Gaines tells the stories of his people and his land

In a few short stories and a cluster of essays, a Louisiana writer describes life along the False River

Amid the old oak trees, scattered pecans, and old plantations dotting Pointe Coupée Parish in south Louisiana, a 72-year-old man continues the search for his people along the False River. Ernest J. Gaines, once lived in these quarters and worked in the fields.

What rings true for Mr. Gaines today hasn't changed during a remarkable 40-year writing career: He keeps telling the stories of his people and his land, stories he has been unable to find elsewhere.

"I wanted to smell that Louisiana earth, feel that Louisiana sun, sit under the shade of one of those Louisiana oaks, search for pecans in that Louisiana grass in one of those Louisiana yards next to one of those Louisiana bayous, not far from a Louisiana river," Gaines writes in Mozart and Leadbelly, his new collection of stories and essays. "I wanted to see on paper those Louisiana black children walking to school on cold days while yellow Louisiana buses passed them by. I wanted to see on paper those black parents going to work before the sun came up and coming back home to look after their children after the sun went down."

Throughout his new book, a meditation on fiction writing paired with a handful of short stories, Gaines reveals the constant doubts accompanying the artist's quest - as well as the spirit spurring him forward.

More than anything, the author of "A Lesson Before Dying" and "The Autobiography of Miss Jane Pittman" feels compelled to deliver the hardscrabble experiences of his contemporaries and ancestors alike, poor rural blacks in south Louisiana with few prospects.

At 15, Gaines left Pointe Coupée Parish, packed off by relatives to join his parents in California, where he gained formal education and eventually wound up at San Francisco State University and, later, at Stanford University. He never left Louisiana behind, massaging memories of the sights, sounds, and smells of the bayou. Indelible, too, were the heroic everyday struggles Gaines witnessed, including those of a beloved aunt who couldn't walk but still managed to feed, clothe, and protect the author during childhood.

Since those days, Gaines has made it his mission to recapture the world inhabited by his aunt and other sharecroppers, a world of relentless heat, insipid segregation, back-breaking work, and the mild refuge of God and gumbo, if not always in that order. Still, he wonders what might have been ("I have not read half as much as I should have") and mourns the thus-far unrealized American version of "War and Peace" awaiting the ambitious writer willing to research and shape an epic novel around the Civil Rights decade era 1958 to 1968.

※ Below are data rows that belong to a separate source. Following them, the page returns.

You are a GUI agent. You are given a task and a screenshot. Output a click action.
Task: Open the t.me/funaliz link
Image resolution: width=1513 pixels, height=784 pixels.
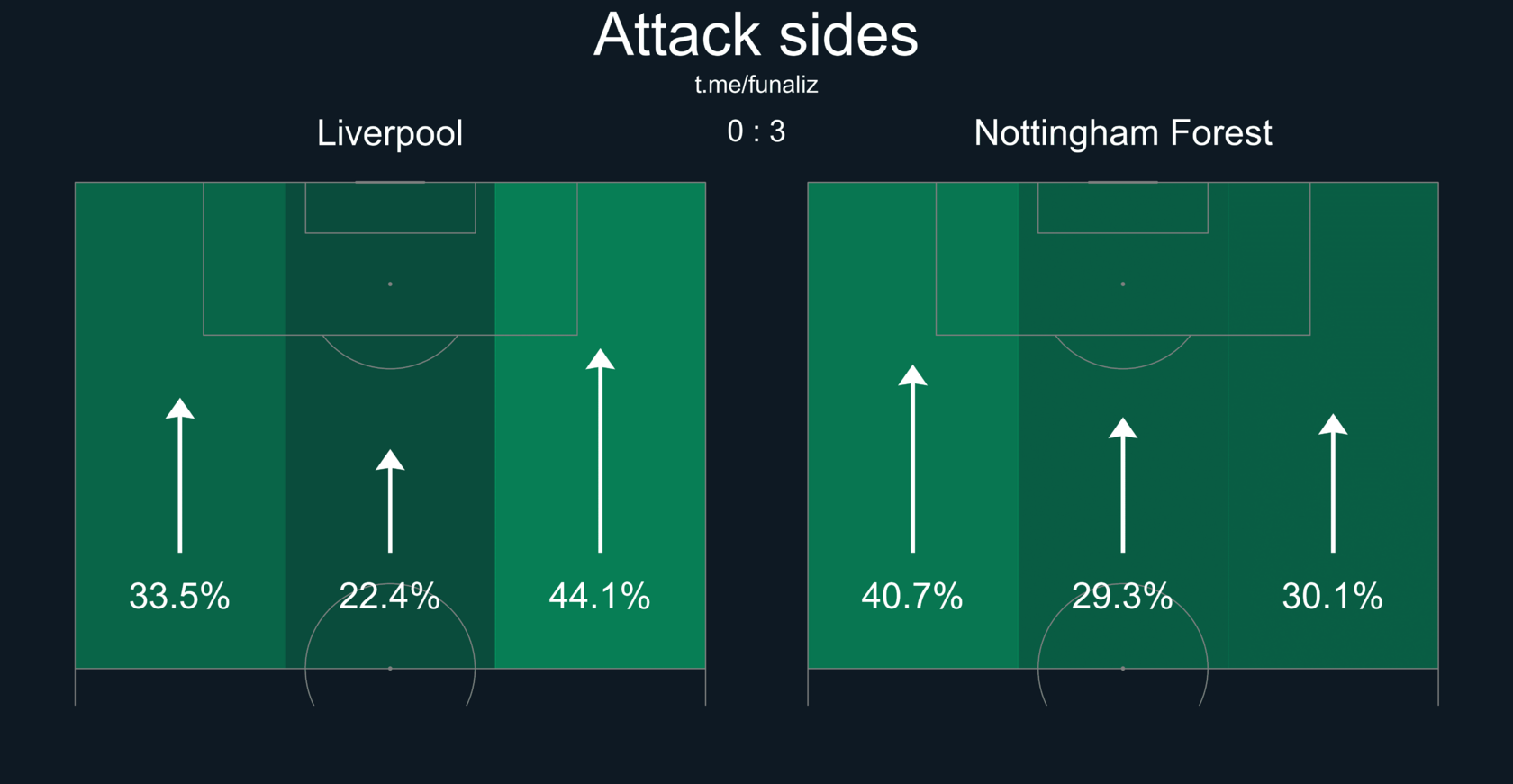pyautogui.click(x=756, y=86)
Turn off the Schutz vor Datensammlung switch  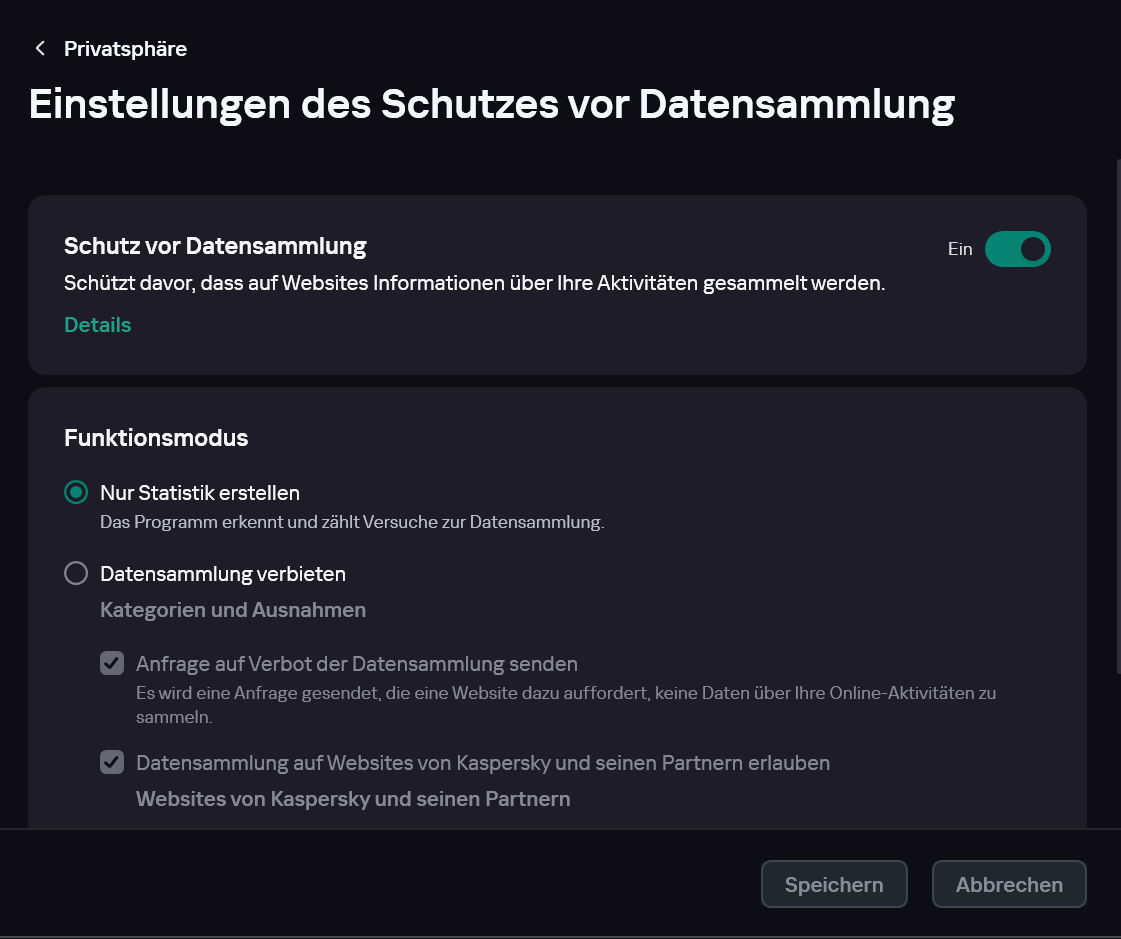[x=1017, y=249]
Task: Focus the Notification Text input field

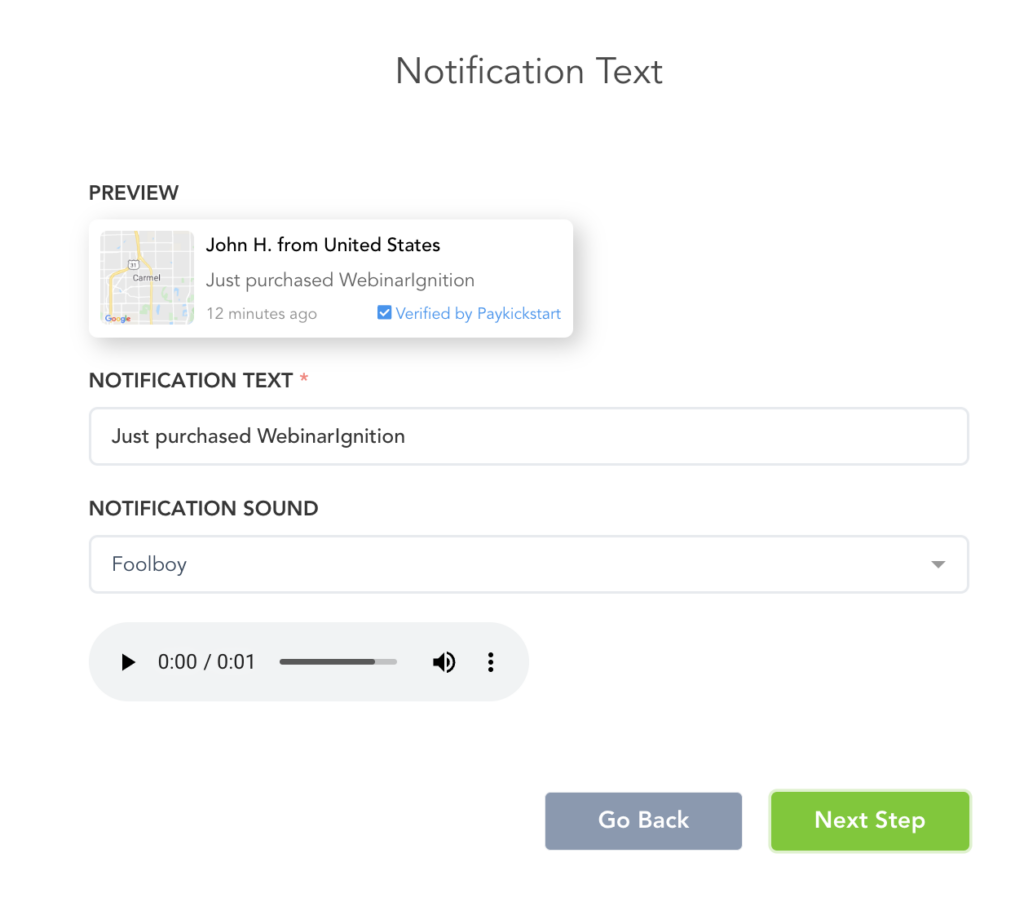Action: [x=528, y=436]
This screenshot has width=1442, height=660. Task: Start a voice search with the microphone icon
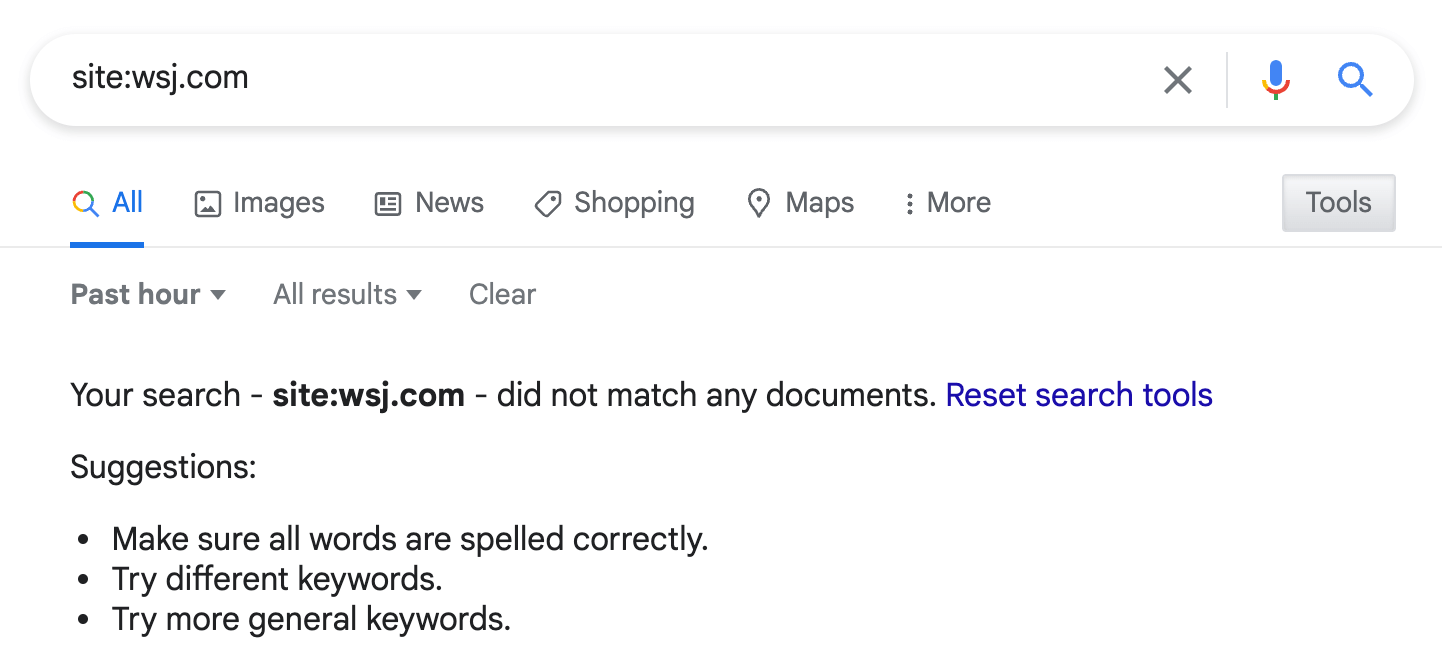(x=1276, y=80)
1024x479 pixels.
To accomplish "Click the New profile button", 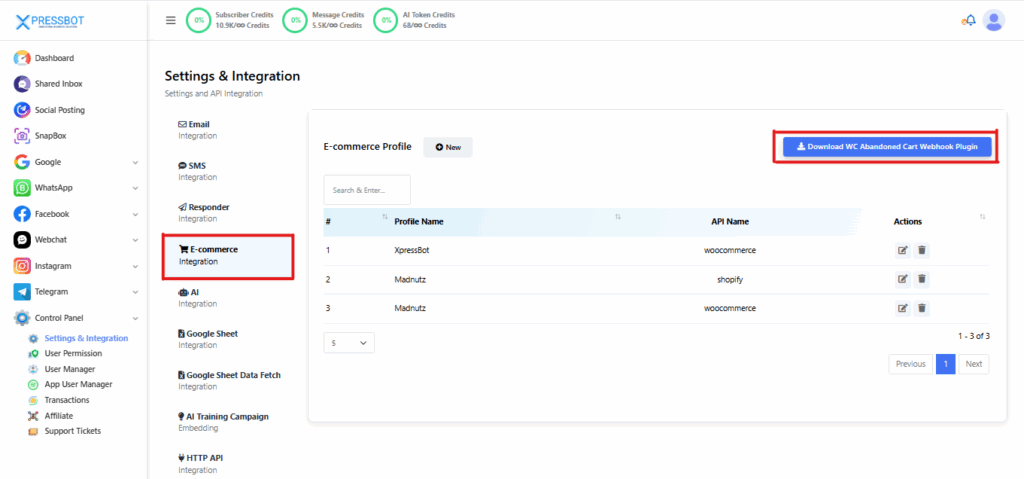I will coord(448,147).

"Mozart and Leadbelly" takes its title from Gaines' insistence on drawing from disparate influences. Mozart and Haydn provide creative solace, he writes, but "neither can tell me about the Great Flood of '27 as Bessie Smith or Big Bill Broonzy can. And neither can describe Louisiana State Prison at Angola as Leadbelly can."

One wonders if similar words may be written about Gaines himself when it comes to depicting the life of a 110-year-old black woman or a young, uneducated black man in 1940s Louisiana sentenced to die in the electric chair.

This slim collection includes a couple of so-so short stories, two gems ("My Grandpa and the Haint," "The Turtles") and a number of speeches and essays filled with insights on how Gaines created his most memorable works. It arrives 12 years after "A Lesson Before Dying," Gaines's most recent novel, and provides a nice stopgap summary until his next work, "The Man Who Whipped Children," which is finished but not yet published.

Perhaps the biggest missed opportunity here is the collection's closing conversation with Gaines. Conducted by friends Marcia Gaudet and Darrell Bourque, it is too often a fawning rehash of what we already know about Gaines. His answers are interesting, but one can't help wondering what a challenging interviewer might have elicited from the novelist's nimble mind.

After all, he flinches from nothing: "I think the artist must deal with both God and the Devil. I think you can't put one aside or the other," he said. Gaines's commitment to that tall task is resolute in this collection.

Erik Spanberg is a freelance writer in Charlotte, N.C.